Roger, do you have an Empire rubber economy pattern HCRAC, like this one?
Roger, do you have an Empire rubber economy pattern HCRAC, like this one?
It's identicle twin - Empire Rubber 1940 were they all sand painted?
I was a bit curious about Empire Rubber so i did a little googling. The old Empire Rubber factory was closed in 2002 and later torn down. There is a little about it on the web page of a Dunstable newspaper.
"THE EMPIRE RUBBER COMPANY
An appeal for information about the old Empire Rubber Company,whose huge factory in London Road has recently been demolished,brought a response from Michael Bonnar, who worked there for 37 years.
Mr Bonnar, of Southwood Road, became the plant’s senior quality planning engineer, and thankfully rescued a pile of historic photos of the factory just as they were about to be dumped. They include photos of the works being built on the empty meadows to the south of the town in 1938.
The factory, in its heyday, employed around 1,000 people. It was part of the Miles Redfern group which also had factories in Hyde,Clacton and Woking, and which became part of the BTR (Birmingham Tyre and Rubber) group in 1971. When the Dunstable factory closed in 2002, work was moved to the Woodside Estate in Dunstable under the name Metzeller.
The factory made a variety of products ranging from chewable bones for dogs to the mouldings surrounding car windscreens. The raw material for these was imported from Malaya and Ceylon,arriving at Dunstable in giant bales.
Said Mr Bonnar: “These were really heavy, and if one dropped off the lorry, they bounced. They really bounced! You had to be sure you were well out of the way.”
During the war, the Empire Rubber Company was very busy making an extraordinary range of components including rubber bobbins, which fitted on the plates between the engine and propellers of motor torpedo boats, and the rubber linings inside soldiers’ tin helmets. Rubber mouldings were manufactured to absorb the bounce for aerial cameras fitted on to planes, and for boxes carrying explosives.

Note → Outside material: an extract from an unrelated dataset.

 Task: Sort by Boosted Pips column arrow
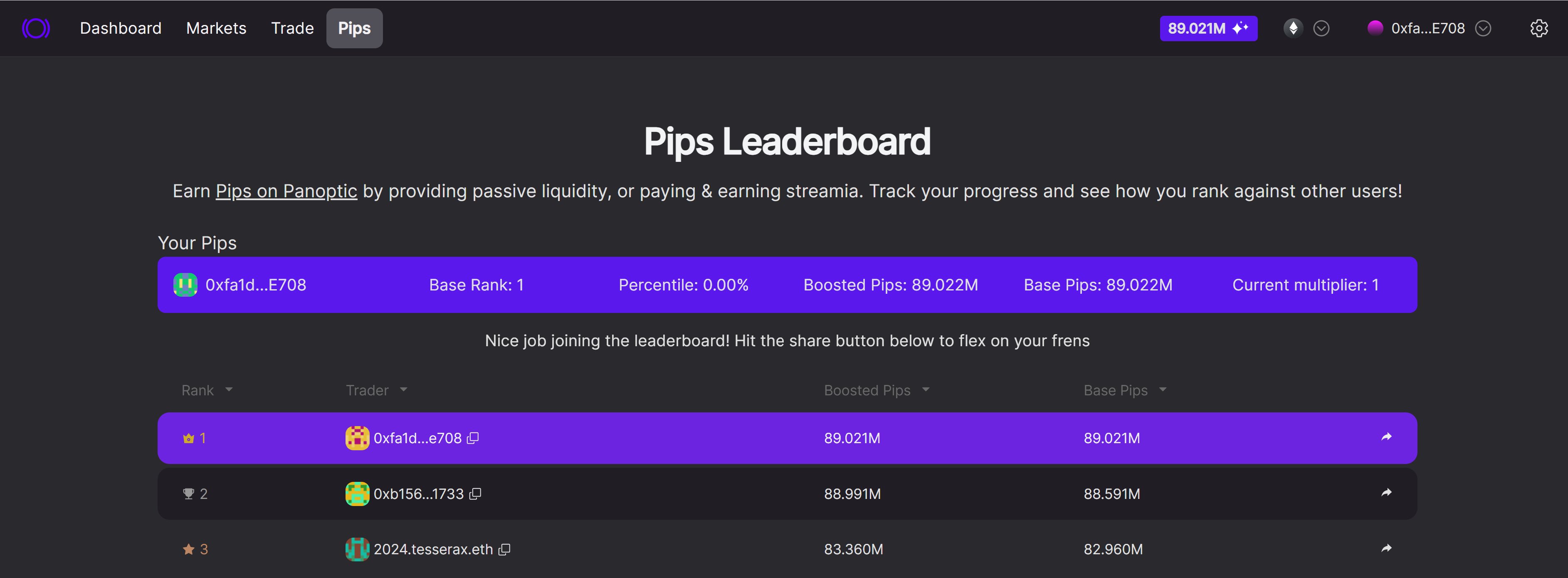coord(925,390)
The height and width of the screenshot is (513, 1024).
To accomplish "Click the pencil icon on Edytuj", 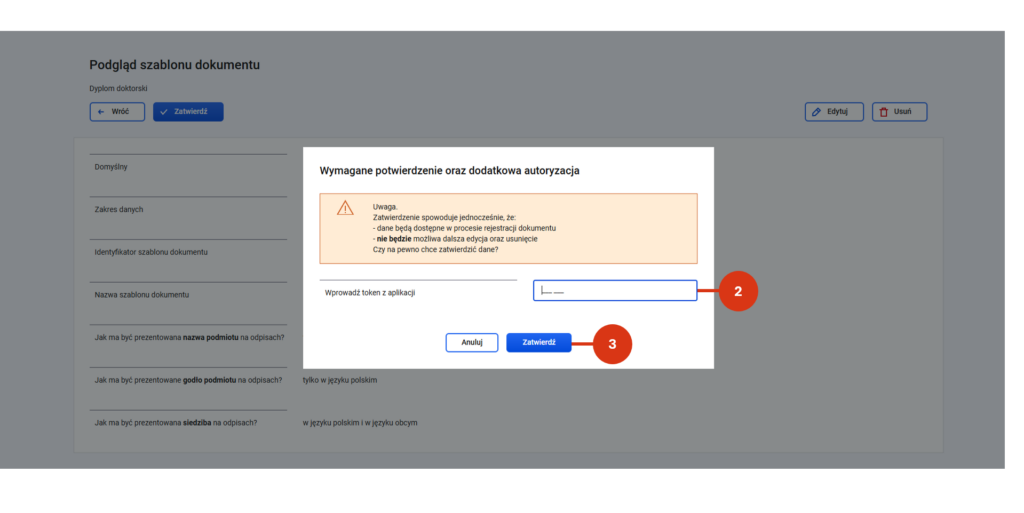I will click(x=816, y=112).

Luckily for a factory working with such inflammable material, it was not bombed during the war. A few machine-gun bullets from a German plane which strafed the Watling Street in 1940 hit some pipes in the moulding shop which were covered with talcum.Everyone working there was covered with the white powder!"
I wish I could remember for sure if they were all painted that sand colour, I don't think so.
I saw one for sale about 5-6 years ago but it didn't have the crash pad on the front. I've seen one round a collectors house but that was a few years ago too.
They are really rare to find, it's one on my hit list.
A Mk1 HSRAC with an white/blue flash of the Royal Signals.
Liner dated 1943 BMB, but can see no markings on the helmet.
Thanx Aaron a lovely example indeed that I would be ecstatic to have on my shelf good flashed HSDR, HSRAC's, and HSAT's are far and few in between..
Regards Mark
Actually it's not the Royal signals, it's the 13th/18th Hussars, their flash being more a lozenge shape, as apposed to an diamond or square for the signals.
The 13th/18th transferred to the 8th Armoured brigade in Jan 1944 from the 27th Armoured brigade. It was equipped with sherman DD tanks, and took part in the battle of Normandy.
maybe pinning this thread would be useful?
Regards,
Jerry
Whatever its just an opinion.
A nice collection, is the SG flashed to both sides?